Thank you for the opportunity to comment on the ATO’s “Digital
by Default”. While the title is clear
and almost non-threatening, the use of the word “digital” is old fashioned and
still focuses on the whiz-bang new electronic technology from the end of last
century instead of moving on.
We are moving into the era of Cyber-existence, now we all
have access to the infinite universe of CyberSpace. The InterNet is the structure of
connectivity, but CyberSpace is the “reality” that exists using the InterNet
for connectivity, and consists of the combination of everyone’s minds united by
the digital technology that is no longer newly fashionable nor particularly
significant.
What the ATO is presumably doing, though it might be a
process that is not deliberate or official, is not just to continue collecting
the same taxes but in a new digital way, but to make the tax system applicable
to the new era of vastly expanded activity that is mostly taking place within
CyberSpace, the virtual universe that has been created out of imagination.
The real world is becoming an adjunct to this new Cyber
Universe. That is where most business
transactions now take place and where a lot of Labour (that is mental but
obviously not physical) takes place. It
is growing exponentially and has the capacity to do so without end, but we are
just in the early stages as of right now.
An important point concerns hard copy. When the digital age started, back in the
eighties of last century, or earlier depending on how you write recent
history, we were promised the “paper-less
office”. This was when the expectation
was that everything in office procedure would remain the same, except that it
would happen digitally and not require paper.
Everyone I speak to now jokes about this because of course
there is far more paper now. Even if
bills and Solicitors’ Letters arrive electronically, they still need to be
printed out. All that has changed is the
person baring the cost, now the recipient, instead of as previously the
sender. However, what has changed is the
number of possible reports that can be generated. Everything has become vastly more complex, and
faster, but it has not become paper-less.
The mathematical model is a five-dimensional cyber space, in
which our four dimensional real world is embedded like islands poking up over
the ocean from a hidden world below. Part
of the real world manifestation is paper documents. They are the outgrowth of the cyber world
that is indeed digital, but it would be wrong to confine our real world to try
to exists totally within the virtual world of Cyber Tax and Cyber Government.
There is another consideration for the rapidly approaching
future that the ATO should consider as a branch of Government. The bigger and stronger it gets, the more robust
the InterNet becomes and so the more secure is the Cyber Universe. However it is early days yet, and there could
yet be a major collapse in the InterNet and all other forms of electronic and
digital technology. This could come from
a natural cause like a major solar flare, or from something anthropogenic like terrorism or Big Power competition. There should be a skeleton of non-digital
systems to enable re-growth if this happens.
Security is perhaps the greatest risk. Tax Payers’ personal information will be less
secure, the more “digital” the system become.
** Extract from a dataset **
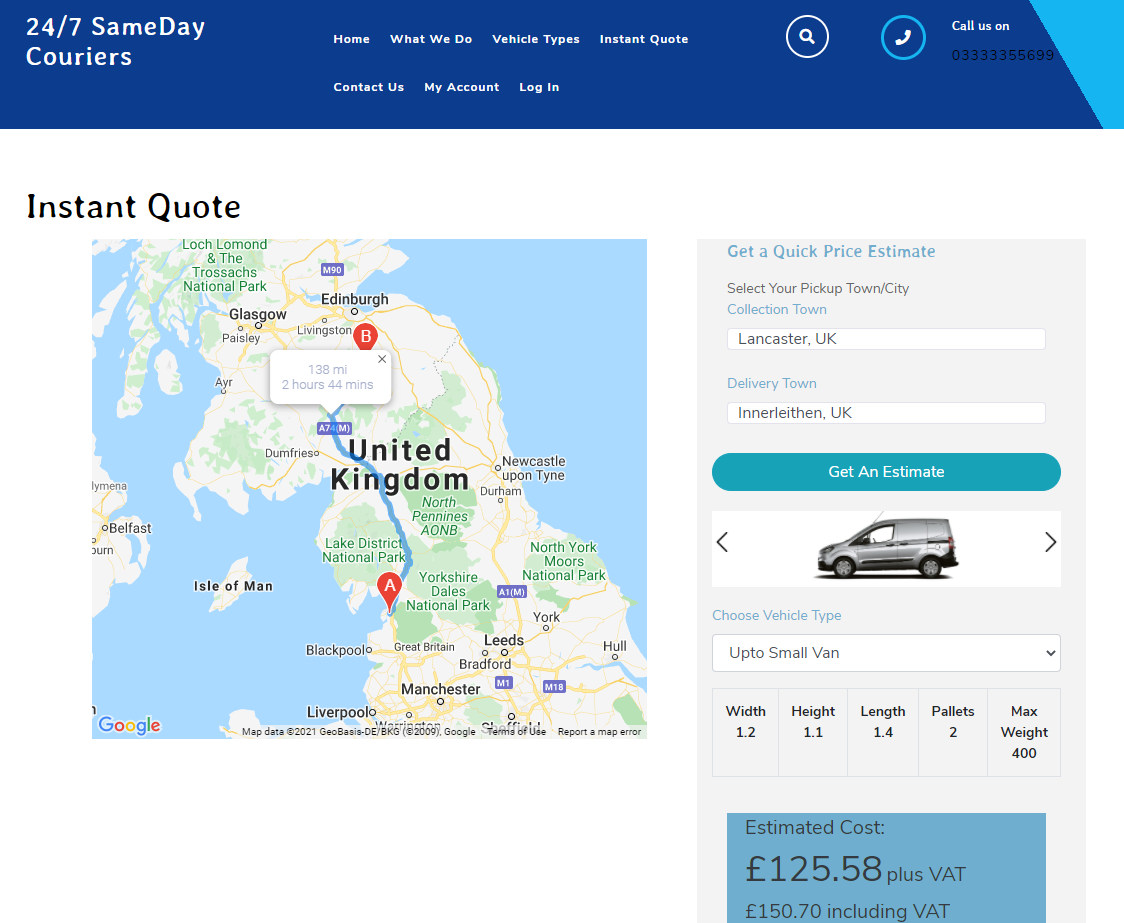Open My Account link

click(462, 87)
My biggest criticism is the absurdity of it all. The Cost of Compliance is enormous. “Digital” may well be read by taxpayers as
code for “detailed surveillance”. Our
Tax System is based on an outdated business model, where everything is examined
to make sure it is correct, where business systems in recent decades only look
for what is out of the ordinary and examine those exceptions only. Only those people whose net income suddenly
changes or is outside the normal range for their categorisation need the
attention of the ATO. The rest of us
should be relieved of much of the burden of compliance.
At some point computing will cease to be “digital” again
where continuous variations in potential will replace the binary up/down of
digital computing, and where multiple variable frequencies will be superimposed
as in a hologram, but all that is far in the future.
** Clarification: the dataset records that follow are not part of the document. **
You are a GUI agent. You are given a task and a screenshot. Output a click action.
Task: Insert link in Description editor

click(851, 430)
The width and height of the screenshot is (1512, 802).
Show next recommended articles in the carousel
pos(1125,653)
Eventually what happens in CyberSpace will be outside the
control of the ATO whether it is digital or not. This has already happened with the big
global companies who shift their income to low tax havens, but will happen more
in the future and especially for on line services rather than for coffee or hamburgers
which still have a real component to the virtual, corporate world.
I know none of this will be of the slightest interest to
anyone at the ATO, and will probably be ignored be the first person who looks
at it. Unless I publish it elsewhere as
well, after a suitable time for response from the ATO, as if there would be
one. [At this point I laugh hysterically
at my own fantasy of actually being read.]
What a joke. After reading the eMail this morning and writing those absurdly irrelevant comments, I finally followed the procedure and created the AUSkey so I could participate in the new digital tax utopia. It took me over an hour and in the end appears not to have downloaded properly. There is some sort of Aplet.